Empecemos con las señales a las que estamos más acostumbradas. Sabemos que los diferentes tipos de papilas se encargan de comunicar sensaciones específicas, que en el caso del vino serán dulces debidas a los azúcares. Acidas, por los ácidos málico, cítrico, láctico y tartárico. Amargas, por los compuestos fenólicos, ésteres, y algunos otros. Y saladas, que no percibimos muy frecuentemente al tomar el noble jugo, pero están, y llegan de la mano de ácidos orgánicos y minerales. En cuanto a las informaciones táctiles, advertiremos en mayor o menor medida los caracteres grasos, untuosos, aterciopelados, debidos al glicerol, los terpenos, las pectinas. No todos los sabores impactan al mismo tiempo, y en esto tiene que ver el lugar de la lengua en el que se sienten. Lo dulce es lo primero que notamos, y su lugar de irrupción es la punta; seguido de cerca por lo salado y lo ácido, en los lados. El amargor es lo que más lento se desarrolla, se percibe al final de la lengua, y si bien su aparición la apreciamos tardíamente, su presencia dura más.

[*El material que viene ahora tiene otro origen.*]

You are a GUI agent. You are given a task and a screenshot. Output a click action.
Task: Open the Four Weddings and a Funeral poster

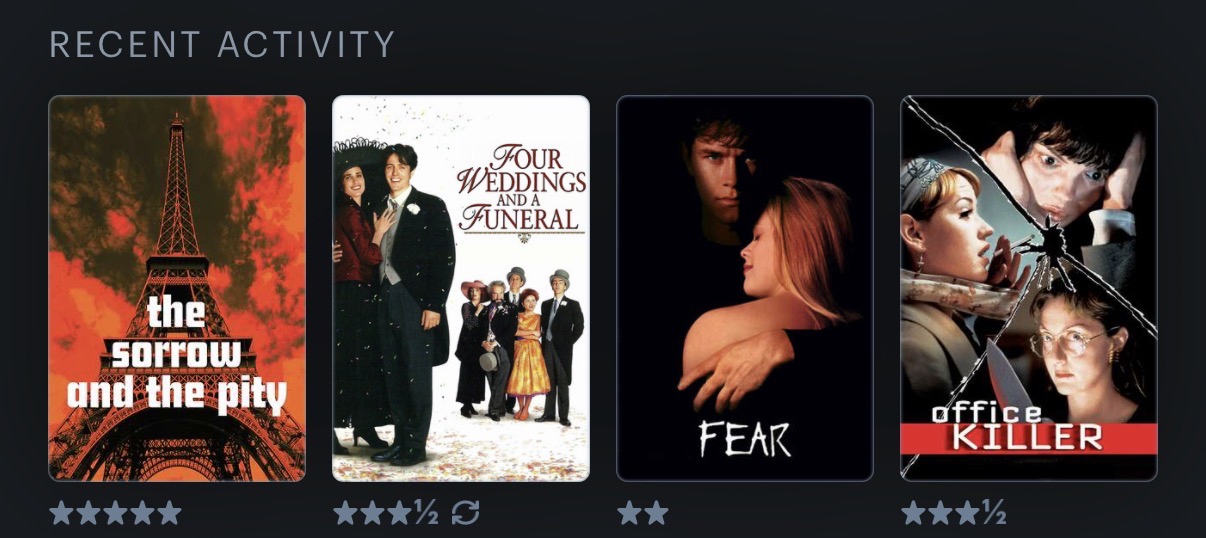click(461, 288)
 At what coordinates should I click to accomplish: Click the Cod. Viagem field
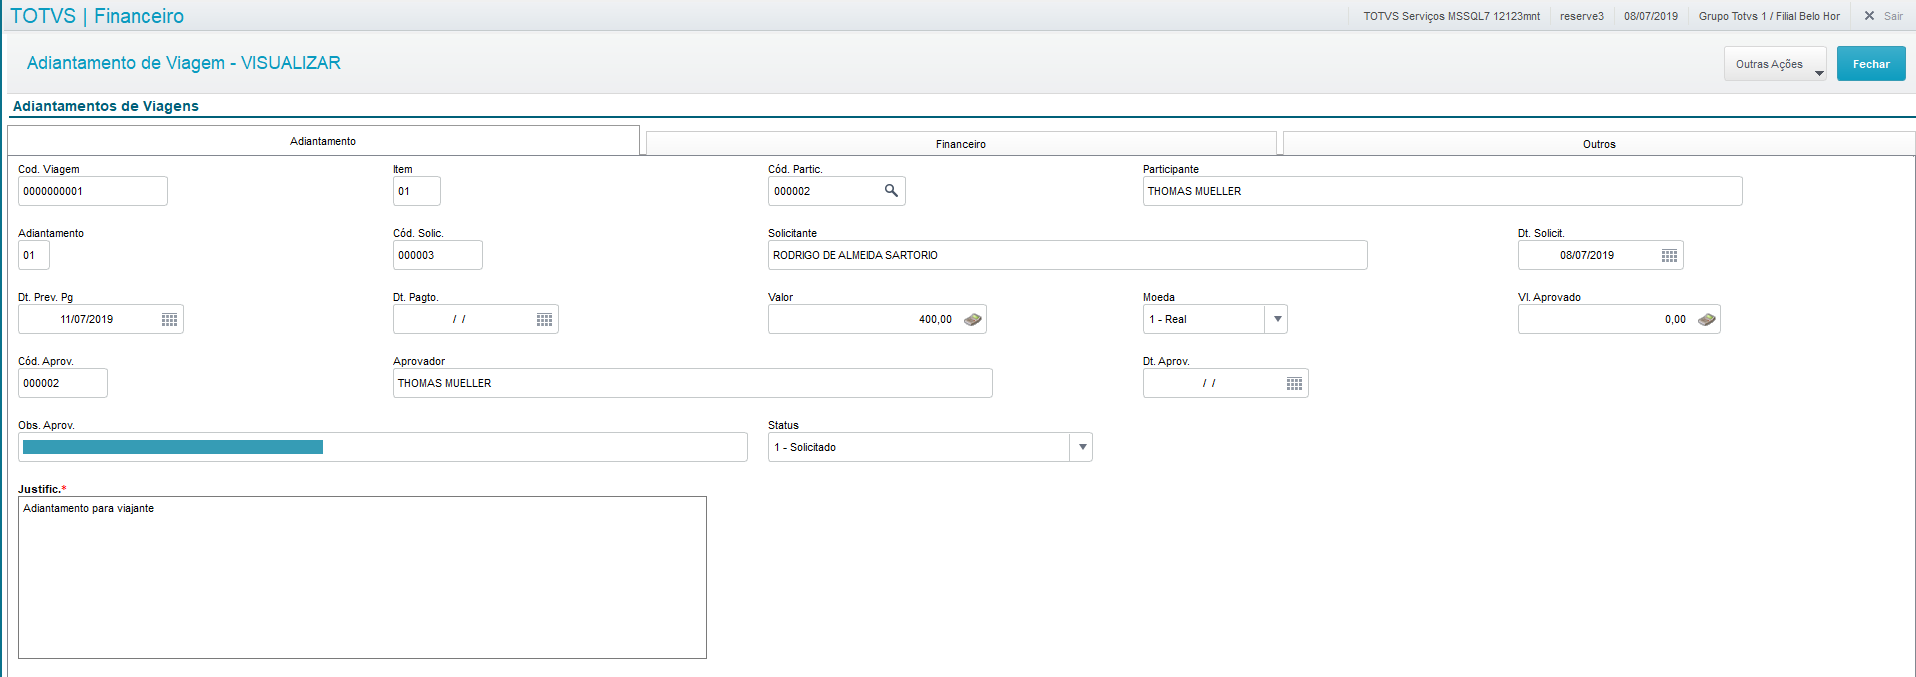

Es erróneo pensar que lo más importante en una cata es el gusto. Si hacemos la prueba de taparnos la nariz nos parecerá que perdimos el gusto, como cuando debíamos tomar un remedio en nuestra más tierna infancia, y en realidad lo que falta es el olor. Lo que se intenta es analizar las características de lo que estamos probando. Se dice que un buen vino es aquel en el que no sobresale un sabor en especial, sino que es equilibrado y un sabor agradable y prolongado. Para determinar la duración de la sensación debemos tratar de percibir, una vez que el vino ha abandonado nuestra boca, ya sea porque lo tragamos o porque lo escupimos como los catadores profesionales, si todavía podemos apreciar las mismas cualidades que cuando lo teníamos in situ. La diferencia de tiempo que dure esta experiencia es la que nos llevará a catalogar al caldo como corto o largo. Esto que se llama persistencia aromática intensa, tiene una relación innegable con la calidad del vino, y se mide por la cantidad de segundos de perdurabilidad.

Cuando nos referimos a un gran vino estamos seguras de que la persistencia va a conservar durante varios segundos una intensidad aparentemente constante, que disminuirá primero un poco abruptamente, y luego de manera lenta hasta desaparecer. La primera parte de este fenómeno sería la persistencia aromática intensa, cuya duración se mide en caudalías, una caudalía es igual a un segundo.

Según los expertos, la jerarquía tradicional de los vinos de una región está en estrecha relación con la caudalía. Esto los llevó a que en un concurso que se hizo en Budapest en 1972 propusieran una clasificación de los vinos según esta medida en relación a la calidad: cero segundos para los vinos comunes, de 2 a 3 para los vinos ligeros y primerizos, de 3 a 5 para los que tienen Denominaciones de Origen, y de 10 a 12 para los grandes vinos. Hay que señalar que las sensaciones ligadas a la acidez, el alcohol, la suavidad y los taninos, tampoco desaparecen inmediatamente, y su persistencia produce lo que se conoce como final de boca. Si se pierden discretamente, el final de boca se puede calificar como limpio; en cambio se definirá como anormal cuando se sienta un mal gusto una vez desaparecido el vino.